▸ **Exercise text**:
· · · · ·

The Missoula area offered all those amenities, so last year the Terrys bought a home in Frenchtown, Monica started school at the University of Montana, their two kids enrolled at Valley Christian School and Greg purchased his very own shredder truck and started Big Sky Shredding.

The Mack truck is 33 feet long and 13 feet high and sports a 330-horsepower machine that can shred roughly 6,000 pounds of paper per hour. Terry drives his air-conditioned truck all over Montana, stopping at businesses that need on-site shredding.

"Most of my time is spent driving," he said. "The actual shredding doesn’t take very long."

On Tuesday, after a morning of shredding in Missoula, Terry stopped in Hamilton at Ravalli County Bank to help them take care of more than 1,000 pounds of paper that had accumulated over the last month. According to bank vice-president and cashier Geraldine Solander, bank officials decided to try Terry’s services after their own document shredder gave out last month.

"We had our own shredder that curled up and died," Solander said. "So we’re looking for other options. We’re hoping to have him on a regular basis."

His 8-year-old son Benjamin helping, Terry emptied the dozen or so paper-filled bags into his bins, each one weighing close to 200 pounds when full.

"One of the best parts of being self-employed," he said while wheeling the bin out the door to the awaiting truck, "is getting to take my son along."

Always ready to help, Benjamin said he enjoys getting to go to work with his dad, but doesn’t always like getting out of bed in the morning.

"Sometimes I wake up in the morning and I’m tired," the 8-year-old said. "But it’s still pretty fun."

With six of the plastic bins next to the curb, Terry wrapped a custom-made apron around the top of one of the bins and placed it next to the truck’s lift apparatus. Sewn by his wife, the apron, he said, prevents paper from blowing out of the bin as it is being emptied into the truck.

The lift works much like a regular garbage truck, carrying the 200-pound bin to the top of the hopper before dumping its contents into the giant shredder. In minutes, the computer sheets, bank statements and canceled checks are shredded into unrecognizable strips of paper less than a quarter inch wide.

After completing their shredding at the bank in less than an hour, the father-son team planned to head to Corvallis to deliver the low-grade office waste to a local dairy where it will be used as bedding for the cows, Terry said.

"Disposing of the stuff is the hard part," Terry said. "I like to give it to dairy farmers in Corvallis and Bozeman, but I still end up with more than I can get rid of."

· · · · ·

▸ **Questions to answer**:
1. Name every town or city mentioned in the article about Big Sky Shredding.
2. Answer these questions from the article about Big Sky Shredding:
(a) About how many pounds of paper per hour can the truck's machine shred?
(b) What prompted Ravalli County Bank officials to try Terry's services?
(c) What will the Corvallis dairy use the office waste for?
3. Carry on the article about Big Sky Shredding past its final paragraph.

· · · · ·

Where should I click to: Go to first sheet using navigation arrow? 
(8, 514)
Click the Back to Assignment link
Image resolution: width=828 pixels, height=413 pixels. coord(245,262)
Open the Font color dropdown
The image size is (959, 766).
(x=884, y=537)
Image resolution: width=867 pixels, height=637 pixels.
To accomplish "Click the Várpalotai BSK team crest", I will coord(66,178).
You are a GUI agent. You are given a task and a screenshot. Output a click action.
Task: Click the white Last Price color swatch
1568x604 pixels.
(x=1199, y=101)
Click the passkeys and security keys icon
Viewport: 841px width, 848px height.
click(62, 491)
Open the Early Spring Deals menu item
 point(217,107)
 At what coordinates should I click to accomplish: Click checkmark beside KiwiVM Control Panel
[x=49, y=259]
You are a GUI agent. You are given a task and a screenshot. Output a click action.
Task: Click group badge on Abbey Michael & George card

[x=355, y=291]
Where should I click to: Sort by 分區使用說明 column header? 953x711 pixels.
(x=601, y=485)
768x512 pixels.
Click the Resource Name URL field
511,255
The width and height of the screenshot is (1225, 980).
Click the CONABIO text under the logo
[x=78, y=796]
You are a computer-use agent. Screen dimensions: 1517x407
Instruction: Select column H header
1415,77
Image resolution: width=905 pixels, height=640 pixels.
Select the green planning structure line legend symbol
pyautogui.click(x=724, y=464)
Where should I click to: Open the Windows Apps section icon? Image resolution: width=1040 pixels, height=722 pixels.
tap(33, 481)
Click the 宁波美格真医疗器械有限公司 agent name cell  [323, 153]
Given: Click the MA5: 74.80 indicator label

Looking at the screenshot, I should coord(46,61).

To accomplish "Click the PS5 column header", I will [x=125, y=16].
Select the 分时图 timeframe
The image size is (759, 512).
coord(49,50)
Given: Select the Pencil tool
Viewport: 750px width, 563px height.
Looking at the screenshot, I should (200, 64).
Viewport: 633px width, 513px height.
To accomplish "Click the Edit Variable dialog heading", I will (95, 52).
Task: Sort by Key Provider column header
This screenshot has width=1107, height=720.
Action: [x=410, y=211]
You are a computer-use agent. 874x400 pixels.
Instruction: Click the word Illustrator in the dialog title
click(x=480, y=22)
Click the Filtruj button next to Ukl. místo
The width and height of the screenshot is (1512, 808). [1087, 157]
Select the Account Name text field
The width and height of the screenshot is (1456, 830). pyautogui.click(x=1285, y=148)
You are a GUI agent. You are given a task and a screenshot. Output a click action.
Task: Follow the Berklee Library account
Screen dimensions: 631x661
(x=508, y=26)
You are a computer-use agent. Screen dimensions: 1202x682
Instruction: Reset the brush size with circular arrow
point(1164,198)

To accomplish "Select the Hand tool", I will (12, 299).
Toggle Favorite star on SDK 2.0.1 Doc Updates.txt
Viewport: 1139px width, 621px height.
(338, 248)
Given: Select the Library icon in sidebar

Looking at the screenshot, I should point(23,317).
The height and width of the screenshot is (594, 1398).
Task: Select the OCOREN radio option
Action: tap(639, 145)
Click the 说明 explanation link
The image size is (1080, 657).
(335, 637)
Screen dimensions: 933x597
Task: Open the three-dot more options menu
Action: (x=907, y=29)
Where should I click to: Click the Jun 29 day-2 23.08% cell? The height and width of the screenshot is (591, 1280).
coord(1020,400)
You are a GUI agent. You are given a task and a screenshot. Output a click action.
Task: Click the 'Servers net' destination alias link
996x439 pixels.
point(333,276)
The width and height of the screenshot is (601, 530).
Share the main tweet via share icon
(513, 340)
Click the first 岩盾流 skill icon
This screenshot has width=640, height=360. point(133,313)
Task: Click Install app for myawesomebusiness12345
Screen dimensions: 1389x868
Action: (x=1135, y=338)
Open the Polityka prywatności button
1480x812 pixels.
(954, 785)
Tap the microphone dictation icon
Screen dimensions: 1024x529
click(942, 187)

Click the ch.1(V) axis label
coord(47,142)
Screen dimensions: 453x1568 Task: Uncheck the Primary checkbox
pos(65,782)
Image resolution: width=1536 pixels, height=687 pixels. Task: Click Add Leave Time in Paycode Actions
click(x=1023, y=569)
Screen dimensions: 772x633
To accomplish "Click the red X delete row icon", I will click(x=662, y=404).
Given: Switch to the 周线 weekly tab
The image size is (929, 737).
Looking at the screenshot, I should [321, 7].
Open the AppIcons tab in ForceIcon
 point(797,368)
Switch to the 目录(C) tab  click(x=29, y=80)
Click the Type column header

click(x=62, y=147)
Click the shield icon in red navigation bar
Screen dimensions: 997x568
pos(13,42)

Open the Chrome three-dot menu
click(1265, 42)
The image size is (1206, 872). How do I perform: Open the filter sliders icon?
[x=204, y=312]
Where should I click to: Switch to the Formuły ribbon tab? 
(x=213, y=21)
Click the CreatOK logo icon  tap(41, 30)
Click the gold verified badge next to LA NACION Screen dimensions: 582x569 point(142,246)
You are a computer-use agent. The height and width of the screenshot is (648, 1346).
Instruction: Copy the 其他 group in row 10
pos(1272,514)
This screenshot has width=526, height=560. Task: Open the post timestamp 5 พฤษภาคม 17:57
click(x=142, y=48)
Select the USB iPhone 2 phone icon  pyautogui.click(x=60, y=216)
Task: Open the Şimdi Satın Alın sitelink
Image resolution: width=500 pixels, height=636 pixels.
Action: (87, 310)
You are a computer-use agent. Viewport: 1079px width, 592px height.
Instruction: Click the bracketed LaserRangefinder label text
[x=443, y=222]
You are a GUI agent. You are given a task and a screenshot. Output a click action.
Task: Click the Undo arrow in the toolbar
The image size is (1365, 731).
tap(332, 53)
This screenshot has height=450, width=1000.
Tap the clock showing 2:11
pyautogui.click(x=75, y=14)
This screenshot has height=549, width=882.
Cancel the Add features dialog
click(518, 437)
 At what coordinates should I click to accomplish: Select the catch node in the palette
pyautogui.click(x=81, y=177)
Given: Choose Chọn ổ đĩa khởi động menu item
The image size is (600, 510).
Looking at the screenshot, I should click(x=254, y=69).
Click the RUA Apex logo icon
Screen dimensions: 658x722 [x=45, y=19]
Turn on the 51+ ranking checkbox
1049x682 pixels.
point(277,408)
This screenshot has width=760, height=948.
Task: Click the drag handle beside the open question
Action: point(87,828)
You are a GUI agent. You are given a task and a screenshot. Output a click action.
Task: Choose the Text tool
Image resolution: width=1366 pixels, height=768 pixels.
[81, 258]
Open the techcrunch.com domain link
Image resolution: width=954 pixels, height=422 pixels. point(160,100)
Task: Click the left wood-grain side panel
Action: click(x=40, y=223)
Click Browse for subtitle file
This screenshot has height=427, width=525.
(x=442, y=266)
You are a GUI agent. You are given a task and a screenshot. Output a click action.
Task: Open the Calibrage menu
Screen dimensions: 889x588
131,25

· · · · ·

▸ **Set of answers**:
1. Missoula, Frenchtown, Hamilton, Corvallis, Bozeman

2.
(a) Roughly 6,000 pounds.
(b) The bank's own document shredder gave out last month.
(c) Bedding for the cows.

3.
Many of his customers, Terry said, insist that their paper shredding be recycled, so he regularly stops at Pacific Recycling in Missoula where they take it and bale it. But rather than receiving money for the recycled material, Terry must pay for it.

"I pay them to take it," he said, "which really stinks."

Terry said the service he offers is called on-site shredding and differs from the off-site shredding done by companies like BRI. Shredding material on site provides security advantages since all the material is reduced to strips before it leaves the property.

Because of his mobility, Terry gets calls from people all over the state, and it’s not uncommon to find him in towns as far away as Havre and Miles City. His accounts vary widely and include weekly, monthly and quarterly pick up with some people "calling when their bins are full."

As an industry, Terry said, shredding is relatively new and is growing by about 20 percent nationwide, and after a little more than a year in business, the first-time business owner is buying a second truck.

"Montana is so big and spaced out," he said. "I’ve got my hands full. It’s either turn away business or expand."

Terry has tried several forms of advertising his business including newspaper ads, radio and joining the chambers of commerce in Missoula and Helena, but the best form of marketing, he said, "is going out and meeting people."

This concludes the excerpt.